Synthesis of Ce2O2S and Gd2(1– y)Ce2yO2S Nanoparticles and Reactivity from in Situ X-ray Absorption Spectroscopy and X-ray Photoelectron Spectroscopy

This article describes the synthesis of bimetallic oxysulftide nanoplatelets. They could be obtained over the whole (Gd,Ce) composition range with good control of size and cristallinity.

We observed that cerium-rich nanoparticles are less stable in air than Gd-rich nanoparticles. With in situ X-ray absorption and X-ray photoelectron spectroscopy, we could demonstrate that (i) all these nanoparticles actually exhibit surface sulfate, (ii) sulfate form as a consequence of exposure to water and/or oxygen, (iii) there is a threshold of 50% Ce above which the structure is not stable anymore in air, due to the formation of Ce(IV) species.

InorgChem2017-2

C. Larquet, A.-M. Nguyen, M. Ávila-Gutiérrez, L. Tinat, B. Lassalle-Kaiser, J.-J. Gallet, F. Bournel, A. Gauzzi, C. Sanchez, S. Carenco, Inorg. Chem. 2017, 22, 14227-14236

The Birth of Nickel Phosphides Catalysts: Monitoring Phosphorus Insertion into Nickel

Using in situ ambient-pressure X-ray photoelectron spectroscopy, the formation of nickel phosphide on the surface of a nickel foil was investigated, at temperatures like those employed to form nickel phosphide nanoparticles in colloidal route using tri-n-octylphosphine as a phsophorus source.

Our results demonstrate that even below 150 °C, significant phosphorus and carbon incorporation can occur during metal nanoparticles syntheses that employ TOP as stabilizing agent. These findings provide new insight on the surface chemistry of metal phosphide nanoparticles, increasingly employed in several fields of catalysis.

ChemCatChem2017

S. Carenco, Z. Liu, M. Salmeron, ChemCatChem 2017, 9, 2318–2323

In Situ Solid-Gas Reactivity of Nanoscaled Metal Borides from Molten Salt Synthesis

Our study about cobalt boride nanoparticles, led by David Portehault, uses Near-Ambient-Pressure XPS to monitor the behavior of this CO2 methanation catalyst.

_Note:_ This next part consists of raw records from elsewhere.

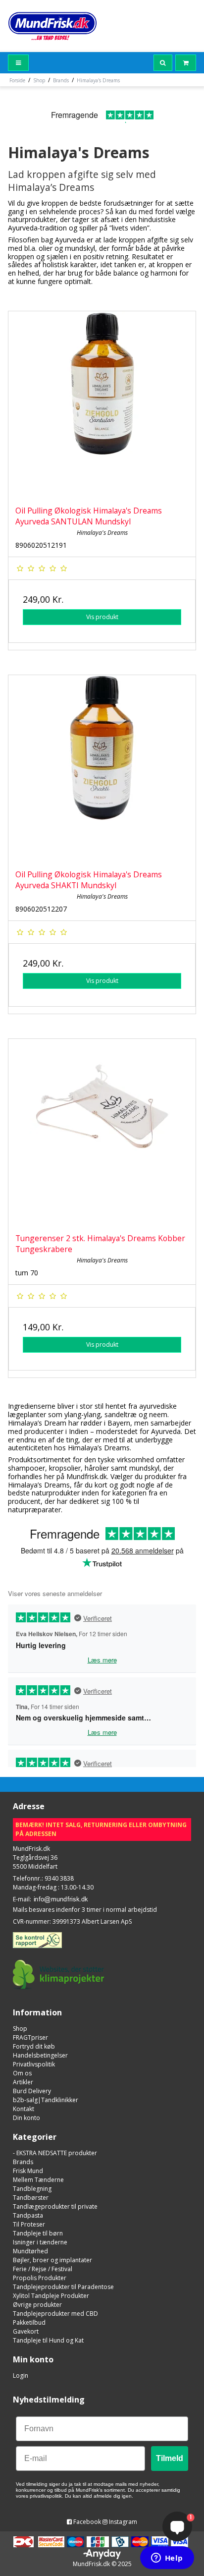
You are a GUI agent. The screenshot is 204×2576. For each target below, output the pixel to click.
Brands (23, 2162)
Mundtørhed (30, 2251)
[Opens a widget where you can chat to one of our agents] (167, 2558)
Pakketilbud (29, 2322)
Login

We uncovered that the crystalline structure is not stable in reducing conditions and evolves to metallic cobalt and boron oxide. This surprising result was confirmed by NEXAFS measurements and additional characterizations.

InorgChem2017

G. Gouget, D. P. Debecker, A. Kim, G. Olivieri, J.-J. Gallet, F. Bournel, C. Thomas, O. Ersen, S. Moldovan, C. Sanchez, S. Carenco, D. Portehault. Inorg. Chem. 2017, 56, 9225–9234

Reviews papers:

Describing inorganic nanoparticles in the context of surface reactivity and catalysis

Surface and core of inorganic nanoparticles may undergo profound transformations in their environment of use. Accurate description is key to understand and control surface reactivity.

Through a selection of case studies, this feature article proposes a journey from surface science to nanoparticle design, while illustrating state-of-the-art spectroscopies that help provide a relevant description of inorganic nanoparticles in the context of surface reactivity.